Still there remains what was written, and this definitive volume
contains the majority of his finest work.
"Starting here, what do you want to remember?"
So opens the poem "You Reading This, Be Ready"
and it's somewhat telling of what his writing was
predominantly about: Awareness. Attention. Remembrance.
Making note of what endures.
The beauty. The sorrow. The questions.
He could make even the smallest snapshot scene
as every bit worthy of recall
as any grand-scale panorama.
Even as his own life and times become relegated to the past,
his poems ~ indeed, every insight he set on paper ~
forever remain in the present tense ~ ever as accurate and timely
as when they were first composed.
It's not only how things were, but how they are
~ the way it still is.
His poems, while personal, shared insights based on common human experience:
the lessons and questions encountered in the day-to-day world.
Thoughtful. Authentic. Perceptive.
Life-affirming even as they question,
life-enhancing even when they convey a brutal truth.
Certainly no poet or writer should be without
his presence on the nearest bookshelf.
His perceptions reach across time and distance,
so vividly alive he easily incites a creative response ~
setting any aspiring writer fast upon his or her own path.
Serving as a kind of "literary generator," so to speak.
(To paraphrase something Robert Frost once said about certain
rare inspiring creative individuals.)
Once you've shared his vision, you will tend to notice more
the scripture of leaves, light on the water, every hue of colour
across a sunset sky, the sad passenger in a nearby car,
the view that your train window passes by.

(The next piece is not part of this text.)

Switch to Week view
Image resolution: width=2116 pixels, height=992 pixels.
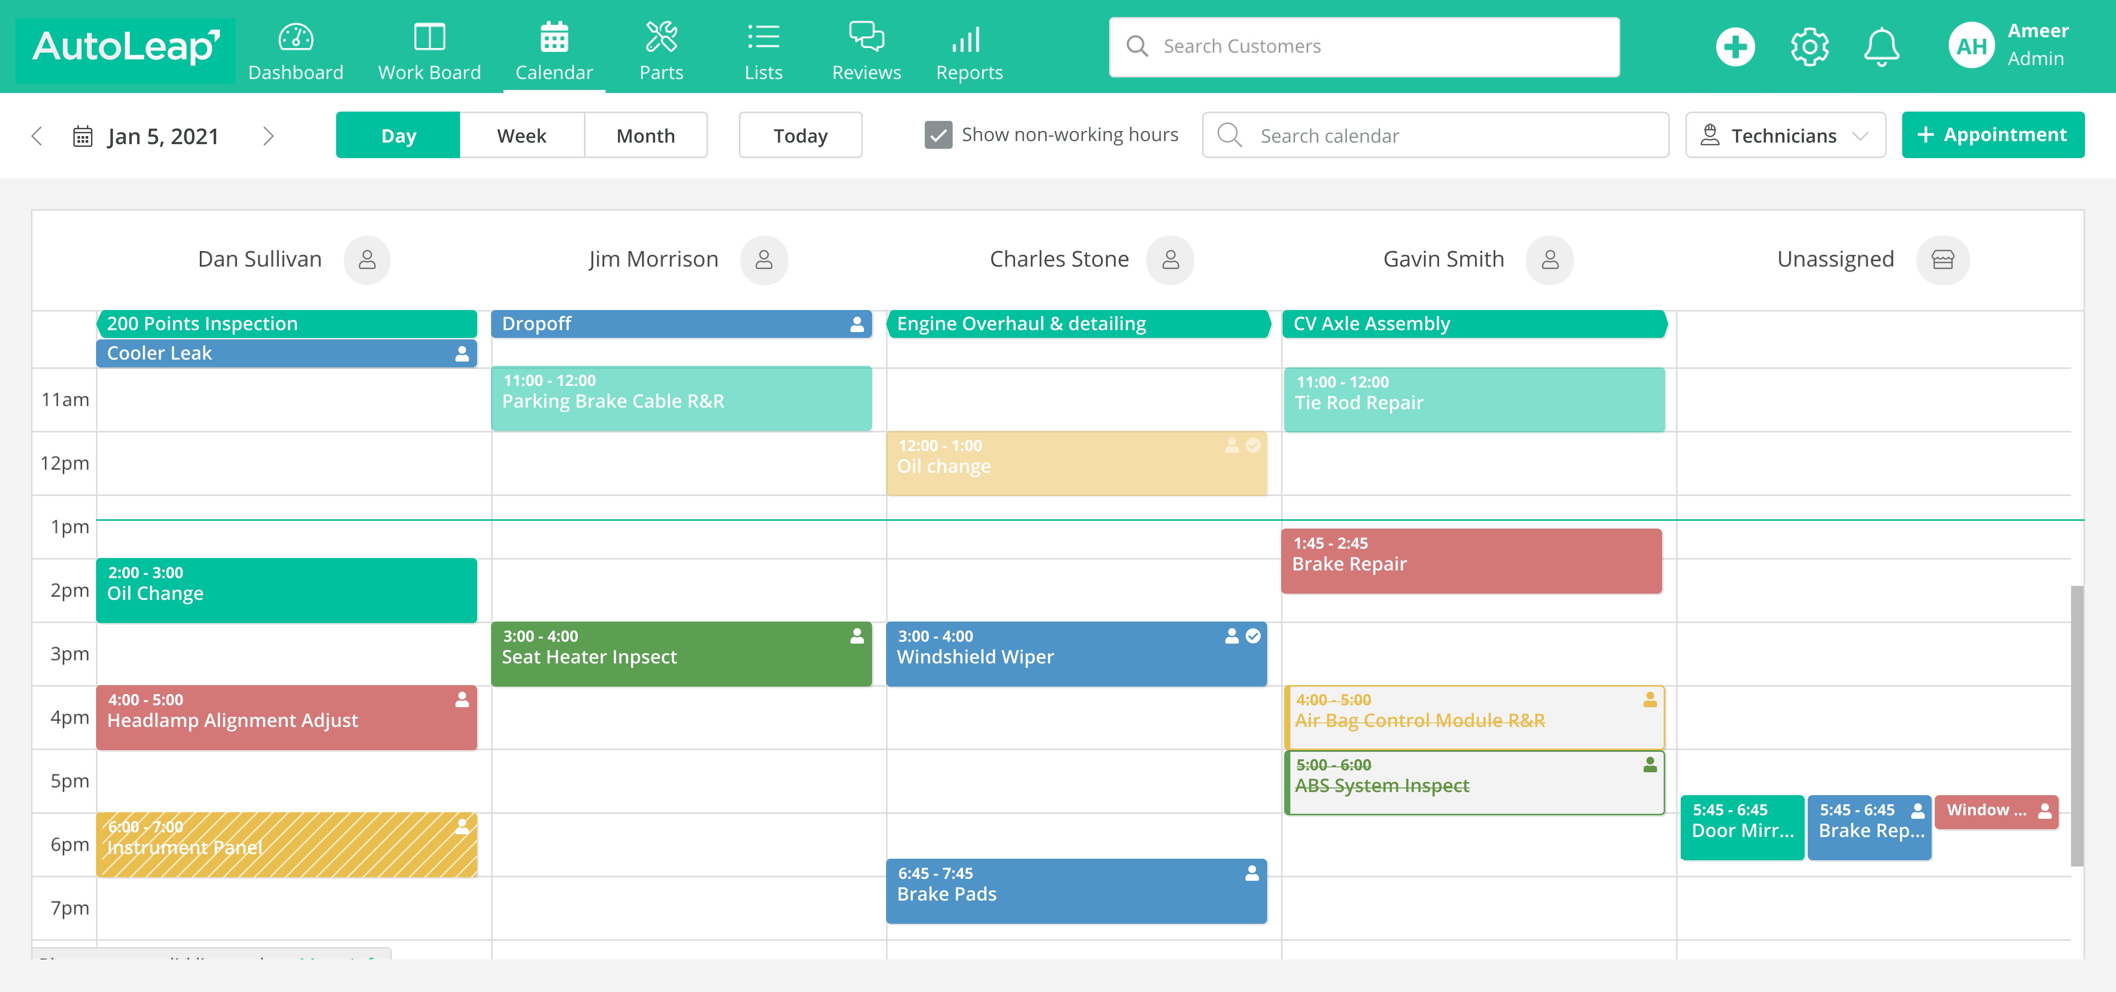522,136
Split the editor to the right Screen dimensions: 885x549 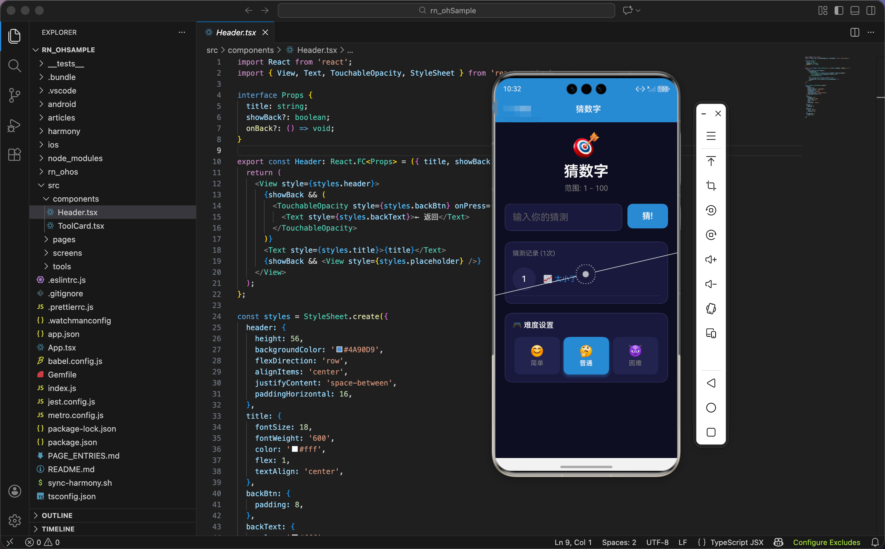click(855, 32)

Rare was the moment, memory, thought or question,
he let go by without notice or an honourable poetic mention.
"What can anyone give you greater than now...?" he once asked
and that thought still holds true.
And if you open this book completely at random, right here and now,
letting it fall open to any given page,
whatever line your eyes come to rest upon and read
will be pure gift: your life will be better for it.